I really, really wanted to be home. As we drew close, a torrential downpour began, and we had to close the windows that were providing our only source of “fresh” highway air. It was raining so hard that we couldn’t see the lines. I suggested pulling off the road, but as we couldn’t make out where it was, chose not to. The next glimpse I got was of the side rail ending and a rolling hill to our right, so we were fortunate that we didn’t make that mistake. I tried wiping at the windshield with our only remaining napkin to see if it was just foggy, but I couldn’t tell.

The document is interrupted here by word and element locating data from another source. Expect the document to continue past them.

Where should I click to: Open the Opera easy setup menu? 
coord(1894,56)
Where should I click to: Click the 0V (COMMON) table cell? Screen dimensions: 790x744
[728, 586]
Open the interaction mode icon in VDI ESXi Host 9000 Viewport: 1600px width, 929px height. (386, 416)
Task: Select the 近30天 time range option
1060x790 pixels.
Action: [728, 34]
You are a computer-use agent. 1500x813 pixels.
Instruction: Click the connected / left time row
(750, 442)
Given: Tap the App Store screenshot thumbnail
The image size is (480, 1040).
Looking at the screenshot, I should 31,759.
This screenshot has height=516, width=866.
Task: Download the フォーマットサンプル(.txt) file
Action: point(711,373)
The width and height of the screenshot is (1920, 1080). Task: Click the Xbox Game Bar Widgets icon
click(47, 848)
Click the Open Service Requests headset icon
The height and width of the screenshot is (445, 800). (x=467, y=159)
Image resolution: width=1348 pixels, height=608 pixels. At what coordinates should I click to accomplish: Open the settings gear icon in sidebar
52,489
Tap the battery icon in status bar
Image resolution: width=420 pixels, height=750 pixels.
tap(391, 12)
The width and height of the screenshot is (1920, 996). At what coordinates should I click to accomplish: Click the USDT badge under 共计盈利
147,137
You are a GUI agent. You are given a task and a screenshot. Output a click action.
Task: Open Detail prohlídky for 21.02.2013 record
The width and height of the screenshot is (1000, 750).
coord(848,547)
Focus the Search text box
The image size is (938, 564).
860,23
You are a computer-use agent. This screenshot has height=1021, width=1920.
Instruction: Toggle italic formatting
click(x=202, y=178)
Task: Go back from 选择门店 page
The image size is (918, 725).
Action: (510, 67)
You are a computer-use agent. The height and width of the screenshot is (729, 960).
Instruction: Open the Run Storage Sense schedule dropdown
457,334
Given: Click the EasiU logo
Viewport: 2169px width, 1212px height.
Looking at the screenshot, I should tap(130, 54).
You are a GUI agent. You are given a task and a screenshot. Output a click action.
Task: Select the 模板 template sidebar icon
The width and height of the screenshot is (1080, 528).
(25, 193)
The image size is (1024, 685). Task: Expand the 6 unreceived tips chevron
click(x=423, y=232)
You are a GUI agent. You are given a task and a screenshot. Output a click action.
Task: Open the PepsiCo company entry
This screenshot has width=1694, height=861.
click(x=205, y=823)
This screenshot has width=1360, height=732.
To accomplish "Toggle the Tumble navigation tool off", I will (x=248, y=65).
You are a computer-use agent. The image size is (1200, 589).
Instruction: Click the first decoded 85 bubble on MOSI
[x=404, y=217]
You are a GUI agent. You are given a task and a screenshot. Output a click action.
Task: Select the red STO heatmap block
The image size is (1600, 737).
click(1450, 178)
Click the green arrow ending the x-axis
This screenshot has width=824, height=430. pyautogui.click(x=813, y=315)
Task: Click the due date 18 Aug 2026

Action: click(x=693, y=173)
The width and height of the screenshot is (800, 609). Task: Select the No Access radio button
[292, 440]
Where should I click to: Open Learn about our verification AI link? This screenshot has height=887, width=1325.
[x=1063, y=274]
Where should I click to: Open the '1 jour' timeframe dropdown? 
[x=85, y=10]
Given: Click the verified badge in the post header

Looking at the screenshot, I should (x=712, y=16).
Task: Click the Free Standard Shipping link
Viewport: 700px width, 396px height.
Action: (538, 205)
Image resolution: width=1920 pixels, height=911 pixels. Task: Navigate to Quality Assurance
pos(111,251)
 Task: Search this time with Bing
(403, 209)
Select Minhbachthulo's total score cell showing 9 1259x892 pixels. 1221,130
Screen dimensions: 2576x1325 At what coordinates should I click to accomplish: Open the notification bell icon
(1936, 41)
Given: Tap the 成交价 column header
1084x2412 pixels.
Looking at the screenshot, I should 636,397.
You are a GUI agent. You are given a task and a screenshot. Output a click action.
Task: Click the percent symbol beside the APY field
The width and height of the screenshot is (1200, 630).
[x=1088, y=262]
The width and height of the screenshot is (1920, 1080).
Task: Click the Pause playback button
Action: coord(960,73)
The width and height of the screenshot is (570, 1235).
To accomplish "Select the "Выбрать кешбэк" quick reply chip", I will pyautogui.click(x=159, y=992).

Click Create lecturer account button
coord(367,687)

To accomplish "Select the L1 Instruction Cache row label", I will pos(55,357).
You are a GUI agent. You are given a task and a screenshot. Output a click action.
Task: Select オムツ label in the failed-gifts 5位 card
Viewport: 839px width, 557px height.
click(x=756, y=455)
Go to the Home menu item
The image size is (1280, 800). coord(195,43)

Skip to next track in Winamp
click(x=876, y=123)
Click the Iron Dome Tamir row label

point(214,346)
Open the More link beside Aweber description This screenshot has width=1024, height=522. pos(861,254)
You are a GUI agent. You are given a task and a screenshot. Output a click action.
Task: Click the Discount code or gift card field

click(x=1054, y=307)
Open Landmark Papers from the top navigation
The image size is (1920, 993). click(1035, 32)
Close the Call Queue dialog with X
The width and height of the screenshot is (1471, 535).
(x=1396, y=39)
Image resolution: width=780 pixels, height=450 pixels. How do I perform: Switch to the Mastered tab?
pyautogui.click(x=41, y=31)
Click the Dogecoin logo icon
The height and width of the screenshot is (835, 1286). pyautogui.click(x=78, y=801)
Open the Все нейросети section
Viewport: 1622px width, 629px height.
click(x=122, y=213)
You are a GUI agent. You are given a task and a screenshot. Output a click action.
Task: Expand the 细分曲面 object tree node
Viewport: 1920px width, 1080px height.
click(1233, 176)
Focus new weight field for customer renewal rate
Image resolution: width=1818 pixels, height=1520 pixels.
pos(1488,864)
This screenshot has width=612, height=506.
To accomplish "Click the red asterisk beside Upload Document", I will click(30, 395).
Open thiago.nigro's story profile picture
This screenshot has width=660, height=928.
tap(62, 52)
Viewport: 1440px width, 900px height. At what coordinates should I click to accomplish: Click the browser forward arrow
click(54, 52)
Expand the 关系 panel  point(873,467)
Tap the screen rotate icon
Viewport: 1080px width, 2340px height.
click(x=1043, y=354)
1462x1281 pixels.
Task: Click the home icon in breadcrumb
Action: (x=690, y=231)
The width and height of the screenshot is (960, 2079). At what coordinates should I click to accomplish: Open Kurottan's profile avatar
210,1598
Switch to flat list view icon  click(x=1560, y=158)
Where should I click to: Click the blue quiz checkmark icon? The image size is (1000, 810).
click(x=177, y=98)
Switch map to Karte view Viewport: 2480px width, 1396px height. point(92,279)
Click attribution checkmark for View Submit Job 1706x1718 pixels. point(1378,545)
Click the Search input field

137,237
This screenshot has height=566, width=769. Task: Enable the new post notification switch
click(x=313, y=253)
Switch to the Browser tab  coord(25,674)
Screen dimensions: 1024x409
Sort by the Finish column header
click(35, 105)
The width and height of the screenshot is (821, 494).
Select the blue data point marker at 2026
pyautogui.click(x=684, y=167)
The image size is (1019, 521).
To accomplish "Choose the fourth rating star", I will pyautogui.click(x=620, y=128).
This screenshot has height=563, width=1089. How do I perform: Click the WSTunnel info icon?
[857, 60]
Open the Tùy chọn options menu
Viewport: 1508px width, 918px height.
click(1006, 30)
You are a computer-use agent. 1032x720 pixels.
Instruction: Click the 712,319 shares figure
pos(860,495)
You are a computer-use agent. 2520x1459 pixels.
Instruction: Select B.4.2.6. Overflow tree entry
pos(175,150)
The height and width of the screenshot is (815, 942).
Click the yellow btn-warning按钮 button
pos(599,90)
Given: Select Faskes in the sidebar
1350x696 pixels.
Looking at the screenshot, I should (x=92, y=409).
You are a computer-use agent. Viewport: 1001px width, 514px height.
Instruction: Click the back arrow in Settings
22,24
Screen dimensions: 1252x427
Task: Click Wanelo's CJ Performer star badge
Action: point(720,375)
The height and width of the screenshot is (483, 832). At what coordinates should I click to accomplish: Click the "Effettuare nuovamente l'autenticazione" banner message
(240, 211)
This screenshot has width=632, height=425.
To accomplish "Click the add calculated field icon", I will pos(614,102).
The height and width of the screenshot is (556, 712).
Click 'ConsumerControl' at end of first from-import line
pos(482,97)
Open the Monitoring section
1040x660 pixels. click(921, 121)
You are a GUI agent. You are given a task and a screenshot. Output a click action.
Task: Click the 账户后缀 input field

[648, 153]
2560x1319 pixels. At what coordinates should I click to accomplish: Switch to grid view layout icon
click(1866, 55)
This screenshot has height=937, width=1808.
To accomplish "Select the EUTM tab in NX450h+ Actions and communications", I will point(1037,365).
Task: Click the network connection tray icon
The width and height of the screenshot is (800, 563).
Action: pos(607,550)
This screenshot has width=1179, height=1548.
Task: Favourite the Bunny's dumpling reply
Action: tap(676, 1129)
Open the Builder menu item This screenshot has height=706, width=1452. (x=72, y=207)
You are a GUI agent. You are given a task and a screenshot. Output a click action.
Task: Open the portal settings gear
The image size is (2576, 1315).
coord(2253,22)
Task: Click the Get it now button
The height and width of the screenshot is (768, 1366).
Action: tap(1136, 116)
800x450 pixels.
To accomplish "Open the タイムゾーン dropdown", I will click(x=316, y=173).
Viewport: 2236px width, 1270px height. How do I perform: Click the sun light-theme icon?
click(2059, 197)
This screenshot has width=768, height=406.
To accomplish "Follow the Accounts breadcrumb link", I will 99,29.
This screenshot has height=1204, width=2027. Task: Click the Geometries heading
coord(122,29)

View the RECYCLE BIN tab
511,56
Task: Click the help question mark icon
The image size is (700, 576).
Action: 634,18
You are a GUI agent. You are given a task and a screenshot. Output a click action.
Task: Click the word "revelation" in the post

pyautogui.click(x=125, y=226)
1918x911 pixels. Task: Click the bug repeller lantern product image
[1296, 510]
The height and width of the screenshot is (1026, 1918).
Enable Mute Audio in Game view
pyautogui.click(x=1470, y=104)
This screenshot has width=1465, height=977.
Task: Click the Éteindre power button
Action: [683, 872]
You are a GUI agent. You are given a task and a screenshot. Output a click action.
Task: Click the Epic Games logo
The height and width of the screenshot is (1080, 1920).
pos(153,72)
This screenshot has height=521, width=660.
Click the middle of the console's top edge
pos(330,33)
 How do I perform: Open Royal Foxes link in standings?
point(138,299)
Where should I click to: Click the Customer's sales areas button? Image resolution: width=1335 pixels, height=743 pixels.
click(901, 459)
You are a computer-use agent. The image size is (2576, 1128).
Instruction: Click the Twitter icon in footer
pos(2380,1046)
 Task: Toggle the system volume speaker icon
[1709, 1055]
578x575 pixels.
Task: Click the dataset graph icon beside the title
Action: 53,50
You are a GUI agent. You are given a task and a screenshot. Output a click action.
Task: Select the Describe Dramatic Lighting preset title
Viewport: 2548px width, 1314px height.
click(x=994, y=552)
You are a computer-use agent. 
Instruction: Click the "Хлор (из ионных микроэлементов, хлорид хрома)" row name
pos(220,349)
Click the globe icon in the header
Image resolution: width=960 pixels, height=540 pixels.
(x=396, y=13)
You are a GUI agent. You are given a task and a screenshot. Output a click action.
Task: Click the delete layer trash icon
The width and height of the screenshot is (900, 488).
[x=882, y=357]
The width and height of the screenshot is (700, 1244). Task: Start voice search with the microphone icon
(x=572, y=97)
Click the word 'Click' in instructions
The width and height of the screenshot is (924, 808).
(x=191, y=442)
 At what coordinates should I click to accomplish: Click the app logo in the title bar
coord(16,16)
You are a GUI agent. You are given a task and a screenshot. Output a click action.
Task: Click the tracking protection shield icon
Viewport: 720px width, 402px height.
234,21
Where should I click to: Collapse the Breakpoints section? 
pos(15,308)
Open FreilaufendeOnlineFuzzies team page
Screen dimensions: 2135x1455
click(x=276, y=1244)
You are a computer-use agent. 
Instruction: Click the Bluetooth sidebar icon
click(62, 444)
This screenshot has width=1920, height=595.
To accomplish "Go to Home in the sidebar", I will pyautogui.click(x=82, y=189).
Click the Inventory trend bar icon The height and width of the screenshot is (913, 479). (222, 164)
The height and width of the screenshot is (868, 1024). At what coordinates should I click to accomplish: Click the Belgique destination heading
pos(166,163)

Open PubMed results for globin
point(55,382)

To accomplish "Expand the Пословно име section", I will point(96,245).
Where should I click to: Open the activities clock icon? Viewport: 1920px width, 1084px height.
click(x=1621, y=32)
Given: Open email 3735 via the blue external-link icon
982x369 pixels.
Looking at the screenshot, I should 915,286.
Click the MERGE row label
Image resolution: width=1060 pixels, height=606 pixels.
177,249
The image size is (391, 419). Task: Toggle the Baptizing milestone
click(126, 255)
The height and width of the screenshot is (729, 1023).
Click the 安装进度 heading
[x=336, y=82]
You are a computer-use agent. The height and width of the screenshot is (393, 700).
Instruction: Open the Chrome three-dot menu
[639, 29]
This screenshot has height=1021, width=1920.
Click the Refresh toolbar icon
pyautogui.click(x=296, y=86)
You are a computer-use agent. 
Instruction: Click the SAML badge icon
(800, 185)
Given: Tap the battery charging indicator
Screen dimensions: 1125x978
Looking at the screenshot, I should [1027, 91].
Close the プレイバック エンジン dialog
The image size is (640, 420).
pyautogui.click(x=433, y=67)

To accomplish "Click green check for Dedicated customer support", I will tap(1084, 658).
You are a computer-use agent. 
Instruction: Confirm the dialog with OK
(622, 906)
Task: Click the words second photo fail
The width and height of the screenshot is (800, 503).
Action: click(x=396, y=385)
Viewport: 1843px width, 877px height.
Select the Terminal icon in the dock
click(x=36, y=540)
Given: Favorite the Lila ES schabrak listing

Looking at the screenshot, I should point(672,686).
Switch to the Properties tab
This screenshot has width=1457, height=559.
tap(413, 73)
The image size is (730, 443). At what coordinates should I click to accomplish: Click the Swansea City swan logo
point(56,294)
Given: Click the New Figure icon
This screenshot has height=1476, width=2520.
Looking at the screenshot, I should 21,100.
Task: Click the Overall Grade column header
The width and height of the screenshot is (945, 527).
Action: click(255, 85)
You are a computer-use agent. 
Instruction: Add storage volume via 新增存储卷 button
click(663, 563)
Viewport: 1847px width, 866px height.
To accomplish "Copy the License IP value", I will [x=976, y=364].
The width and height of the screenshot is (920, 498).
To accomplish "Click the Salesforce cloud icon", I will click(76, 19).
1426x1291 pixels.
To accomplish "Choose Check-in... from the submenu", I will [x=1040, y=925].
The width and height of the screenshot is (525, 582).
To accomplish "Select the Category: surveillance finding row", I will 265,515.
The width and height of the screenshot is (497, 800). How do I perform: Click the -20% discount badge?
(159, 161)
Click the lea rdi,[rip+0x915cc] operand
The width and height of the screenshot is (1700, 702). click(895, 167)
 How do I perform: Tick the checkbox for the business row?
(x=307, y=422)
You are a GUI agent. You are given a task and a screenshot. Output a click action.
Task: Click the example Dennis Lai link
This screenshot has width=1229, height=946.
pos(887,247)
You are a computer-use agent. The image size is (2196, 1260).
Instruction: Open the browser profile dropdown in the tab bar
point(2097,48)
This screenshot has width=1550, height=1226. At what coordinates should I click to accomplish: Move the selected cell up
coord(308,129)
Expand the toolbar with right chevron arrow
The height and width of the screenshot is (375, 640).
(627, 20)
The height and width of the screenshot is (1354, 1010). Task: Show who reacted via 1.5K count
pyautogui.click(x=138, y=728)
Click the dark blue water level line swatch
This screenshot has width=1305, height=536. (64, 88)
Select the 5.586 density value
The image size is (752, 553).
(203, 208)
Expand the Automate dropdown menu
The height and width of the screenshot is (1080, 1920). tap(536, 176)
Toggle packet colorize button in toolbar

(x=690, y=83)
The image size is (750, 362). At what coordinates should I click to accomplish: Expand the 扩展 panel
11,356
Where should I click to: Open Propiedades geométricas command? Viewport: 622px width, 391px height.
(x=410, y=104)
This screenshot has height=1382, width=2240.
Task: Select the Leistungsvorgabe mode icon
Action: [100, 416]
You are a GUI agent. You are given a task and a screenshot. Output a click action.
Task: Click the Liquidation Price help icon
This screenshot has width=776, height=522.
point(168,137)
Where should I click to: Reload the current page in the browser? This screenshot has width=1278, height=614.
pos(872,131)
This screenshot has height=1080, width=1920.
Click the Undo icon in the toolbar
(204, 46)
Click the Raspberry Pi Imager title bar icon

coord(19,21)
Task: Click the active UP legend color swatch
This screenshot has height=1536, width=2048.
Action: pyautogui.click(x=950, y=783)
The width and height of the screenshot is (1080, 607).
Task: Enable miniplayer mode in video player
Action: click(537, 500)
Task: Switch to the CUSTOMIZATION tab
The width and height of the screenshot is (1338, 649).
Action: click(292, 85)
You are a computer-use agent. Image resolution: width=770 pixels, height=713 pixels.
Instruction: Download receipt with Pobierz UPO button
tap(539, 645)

Then I realized that the defrost button might still work. While my husband had told me that running the fan could cause the compressor to lock up even further, this was now a life-or-death situation and I figured our lives were worth more than the compressor. Within three minutes, we could make out the road at least and within eight, it had stopped altogether. That’s Florida for you.

Conclusion:

In all, that’s an AC unit, a whining belt, gas sensors throughout the entire system, and a door handle, all on top of the registration that hadn’t arrived and historical shifting problem. Then you add the mysterious road animal, two near accidents, and coffee spill. Next time, I’ll just push the thing off one of those North Carolina cliffs!

And with that, I hope you found a few more reasons to feel grateful for your own life, while laughing at my misfortunes. I know having survived it, I’m a little more grateful for the blessings in mine! And mom’s already texted to ask if we can head up at the end of summer again, and perhaps fly up instead.